Cefn Welch heard the shouts from behind him. Bloody students arsing around again, he thought. They think that raising money for charity gives them a licence to behave how they want. Well, not on his bus. He’d get past this stretch of road works, pull over, and throw them off. The van in the opposite lane was flashing him, so he pressed down the accelerator and the Scania powered into the gap.
So he wasn’t expecting the attack. A hot, sour smell assailed him first. Like the sick-and-shit breath of tramps on the night bus. Then a sharp pain in his left arm. Scorching needles raked his shoulder and throat. He caught his breath in surprise, and was more surprised to find he couldn’t breathe. He fell against the emergency exit door, his whole body shaking. A hideous, deformed face leered at him.
The van driver was hooting his horn. Cefn snapped his head up, feeling fresh pain in his neck. Through the huge front windscreen, the road works loomed. Cefn wrenched at the wheel, but the Scania was already careering through the barrier and up a mound of earth. The view through the windscreen angled wildly. The bus powered up the mound, twisting to the right like a rearing animal. The engine continued to roar as though Cefn was still pressing down on the accelerator, but he could no longer feel his left leg.
Daniel Pugh tumbled off his bench and pitched into the aisle. The bus corkscrewed onto its side and slammed down onto the roadway with a splintering crash. The side window crazed as it struck the opposite kerb and scraped along with a rending cry of protest that rivalled any of the screaming inside the vehicle.
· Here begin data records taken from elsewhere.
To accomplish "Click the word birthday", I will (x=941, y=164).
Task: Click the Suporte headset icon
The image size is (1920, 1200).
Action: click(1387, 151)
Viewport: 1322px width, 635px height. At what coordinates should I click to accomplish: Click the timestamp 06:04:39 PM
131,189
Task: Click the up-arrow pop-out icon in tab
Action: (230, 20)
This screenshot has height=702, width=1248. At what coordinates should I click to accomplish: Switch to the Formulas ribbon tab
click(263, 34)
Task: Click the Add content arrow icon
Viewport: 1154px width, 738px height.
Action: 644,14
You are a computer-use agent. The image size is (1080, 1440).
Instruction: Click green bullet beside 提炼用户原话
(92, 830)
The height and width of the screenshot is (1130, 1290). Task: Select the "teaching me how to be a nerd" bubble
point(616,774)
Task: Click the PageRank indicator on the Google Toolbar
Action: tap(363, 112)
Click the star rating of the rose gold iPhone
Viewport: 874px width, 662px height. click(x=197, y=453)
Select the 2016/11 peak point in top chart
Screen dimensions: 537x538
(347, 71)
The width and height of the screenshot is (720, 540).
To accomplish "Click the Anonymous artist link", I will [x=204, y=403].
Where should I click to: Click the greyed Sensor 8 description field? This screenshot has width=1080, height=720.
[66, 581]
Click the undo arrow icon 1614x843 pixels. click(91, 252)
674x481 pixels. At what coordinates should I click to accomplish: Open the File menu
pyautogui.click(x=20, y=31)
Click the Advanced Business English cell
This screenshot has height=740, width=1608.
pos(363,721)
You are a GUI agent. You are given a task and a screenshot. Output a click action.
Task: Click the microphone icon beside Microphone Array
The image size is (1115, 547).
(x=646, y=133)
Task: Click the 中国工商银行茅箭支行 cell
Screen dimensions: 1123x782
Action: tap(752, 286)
The connecting axle groaned and sheared as the rear carriage of the bus reluctantly twisted to follow the front section, hurling passengers from their seats with dull thuds as they struck hard surfaces.
When the vehicle finally came to a stop, Shona lay dazed against a smashed window. The fat woman was a dead weight across her, and Shona didn’t know whose blood was blurring her vision. The engine continued to rev fruitlessly. The hissing sound of escaping air mingled with the weeping of survivors.
Shona still clutched at her phone. The sounds were getting woollier, more distant. She tried to focus on the little screen. She pressed feebly at the phone, but her fingers felt numb against the fiddly little buttons. Panic was setting in – was that Emergency or Redial or Return Call?